Filling Stateful Benchmark Fixtures¶
The fill-stateful command produces BlockchainEngineStatefulFixture JSON for benchmark tests by driving block construction on a live EL client via testing_buildBlockV1 against a pre-loaded network snapshot. The fixtures are replayed by benchmarkoor against the same snapshot on any EL client. This replaces the gas-benchmarks MITMProxy approach.
When to use fill-stateful
Use the standard fill for t8n-based fixture generation. Use fill-stateful to run benchmarks in a stateful environment (e.g., perfnet, Kurtosis, or other snapshots) to observe how state size affects performance. Any test can be run using this command, but some benchmarks – like the ones under tests/benchmark/stateful/ – only produce meaningful results in such environments.

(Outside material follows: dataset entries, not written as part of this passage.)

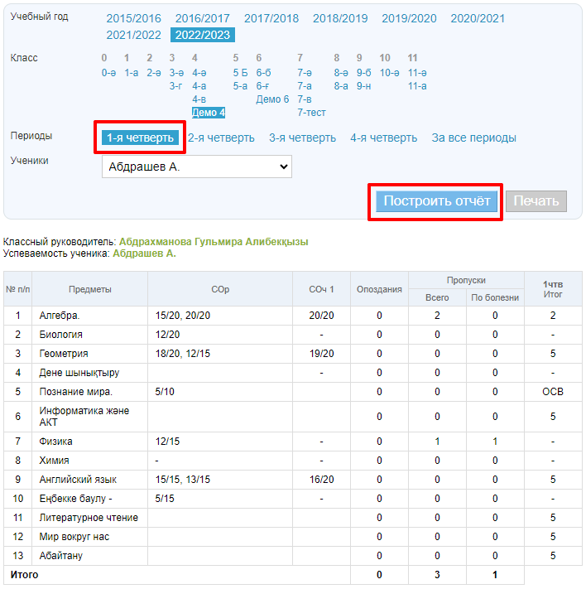Select class 5 Б
586x589 pixels.
click(241, 73)
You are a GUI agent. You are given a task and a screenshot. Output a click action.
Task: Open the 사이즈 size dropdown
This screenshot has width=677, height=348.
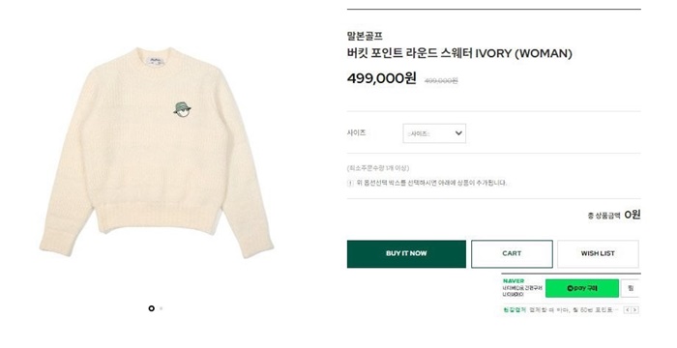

fill-stateful does not manage datadirs — it expects the target client to already be running with the snapshot mounted. Snapshot management (overlayfs / ZFS / copy) is benchmarkoor's responsibility on the replay side.
Prerequisites¶
The target client must expose:
testing(testing_buildBlockV1) — block construction with explicit transaction ordering.engine—engine_newPayloadVX,engine_forkchoiceUpdatedVX.eth,debug— chain queries anddebug_setHeadfor between-test rewind.web3(optional) —web3_clientVersionis recorded into the fixture's_info.filling-transition-toolfor traceability.
The production-ready filler is ethpandaops/geth:master.
End-to-end flow¶
1. Bootstrap a snapshot¶
For local development, a kurtosis enclave produces a synthetic snapshot:
# /tmp/fillst-kurtosis-args.yaml
participants:
- el_type: geth
el_image: ethpandaops/geth:master
el_extra_params:
- "--http.api=admin,debug,eth,miner,net,txpool,web3,testing,engine"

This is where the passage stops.